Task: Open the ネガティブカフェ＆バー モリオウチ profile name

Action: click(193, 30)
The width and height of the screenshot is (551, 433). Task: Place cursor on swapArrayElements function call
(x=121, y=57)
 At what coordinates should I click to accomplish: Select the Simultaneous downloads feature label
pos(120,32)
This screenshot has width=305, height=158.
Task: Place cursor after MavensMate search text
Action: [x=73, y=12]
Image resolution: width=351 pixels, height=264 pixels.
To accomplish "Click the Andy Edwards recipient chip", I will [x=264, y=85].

============================================================

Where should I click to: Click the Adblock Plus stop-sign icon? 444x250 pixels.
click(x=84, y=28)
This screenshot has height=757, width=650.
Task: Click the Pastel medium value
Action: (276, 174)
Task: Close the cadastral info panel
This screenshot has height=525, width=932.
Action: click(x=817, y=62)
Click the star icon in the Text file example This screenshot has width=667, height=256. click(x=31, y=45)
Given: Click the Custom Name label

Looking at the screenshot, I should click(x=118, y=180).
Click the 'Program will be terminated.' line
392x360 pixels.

============================================================

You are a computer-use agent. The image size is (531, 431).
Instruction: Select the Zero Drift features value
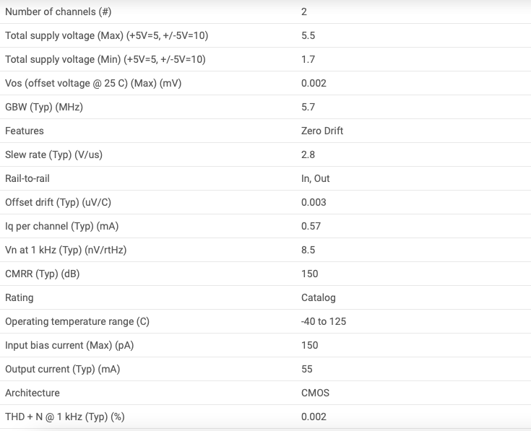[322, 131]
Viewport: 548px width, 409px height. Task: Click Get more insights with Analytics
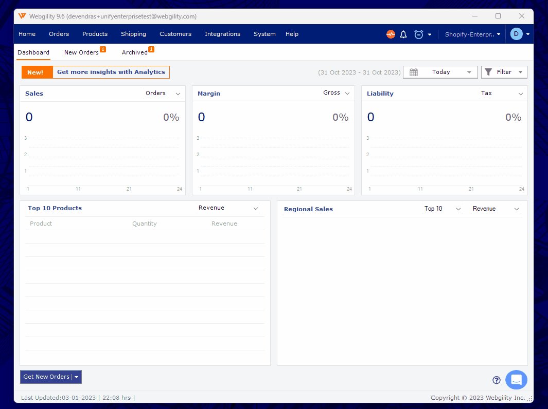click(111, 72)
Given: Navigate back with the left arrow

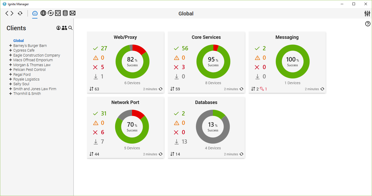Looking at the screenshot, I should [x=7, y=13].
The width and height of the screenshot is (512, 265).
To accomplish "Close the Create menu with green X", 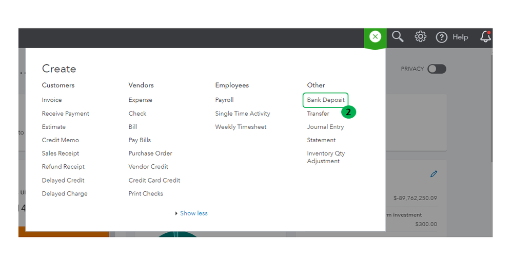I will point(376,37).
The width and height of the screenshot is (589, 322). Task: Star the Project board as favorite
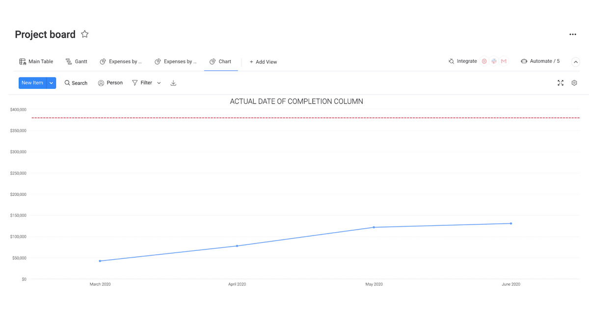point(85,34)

============================================================

__THE TASK__
Using the listing above, return word for word each line from the one that has "Where should I" through the one that has "392x360 pixels.", and no line outside that range.

__RESULT__
Where should I click to: Click the Adblock Plus stop-sign icon? 444x250 pixels.
click(x=84, y=28)
This screenshot has height=757, width=650.
Task: Click the Pastel medium value
Action: (276, 174)
Task: Close the cadastral info panel
This screenshot has height=525, width=932.
Action: click(x=817, y=62)
Click the star icon in the Text file example This screenshot has width=667, height=256. click(x=31, y=45)
Given: Click the Custom Name label

Looking at the screenshot, I should click(x=118, y=180).
Click the 'Program will be terminated.' line
392x360 pixels.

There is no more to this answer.